The introduction to my new book that will be released this spring …
Why I Had to Write This Book
After Thanksgiving 2003, I sit at the coffee shop with my friend. While she sips a flavored brew, I nurse icy lemonade and stare at the piles of paper I had brought to share with her.
I called her because I’m frustrated, confused and tired. I can’t make sense out of hundreds of my handwritten and typed pages, and my mind swirls with enough words for a thousand sheets more.
However, more important, I can’t find my focus, voice, purpose in organizing and writing a book about the Holocaust and War Victims Tracing Center of the American Red Cross. It’s too emotional, I explain. I cannot write objectively about the Holocaust and its shocking history, the Red Cross program and all the individuals I have encountered. I confess that I have been changed by this process, and I continue to evolve. I believe that I am a better person because of this, and that’s why I’m writing this book.
After she challenges me to look deeper within myself for the answers, I cannot fend off the tears, which had been building within me for months as I have agonized over this project.
She pats my hand.
“I can go out and buy any book I want or need about the Holocaust. There’s a ton of them out there. How is your book different?”
No one had asked me that. Even I had not stopped long enough to pose that question. Before I can scribble or type one more word, I have to know and be confident of the answer or give it all up now.

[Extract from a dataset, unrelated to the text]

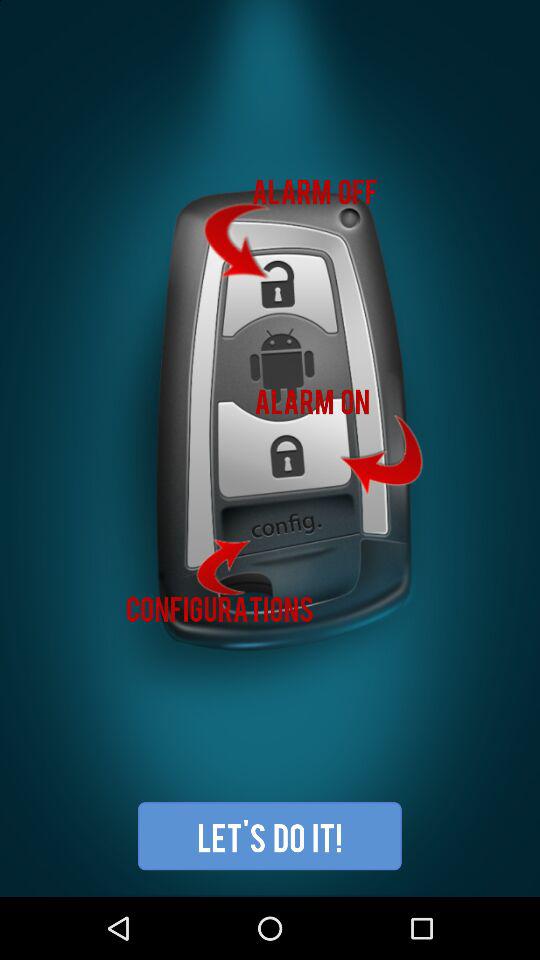
main page menu (269, 448)
Given the description of an element on the screen output the (x, y) to click on. 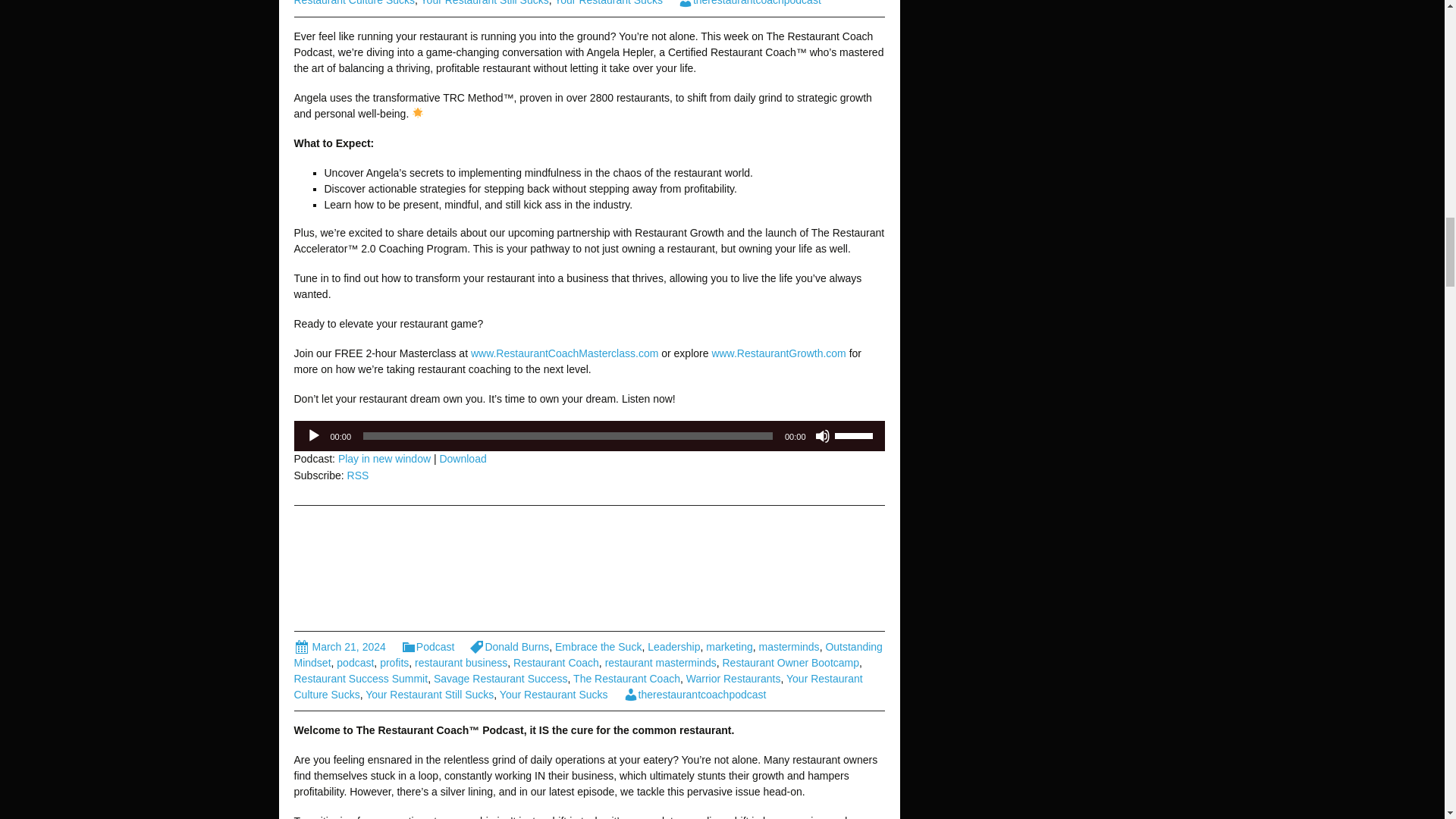
Play (313, 435)
View all posts by therestaurantcoachpodcast (749, 2)
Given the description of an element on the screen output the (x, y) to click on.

I explain that it’s more than the Tracing Center or the Holocaust. It’s about the journey of so many lives, including my own, and the wobbly fence between humanity and inhumanity in this world.
She smiles.
“Then you must write it in first person … your experience …”
And I have.
It’s not always easy to accept new challenges that will potentially enhance our lives and to ignore those that do not carry us further along on this journey …
But I had to, and, more important, I wanted to.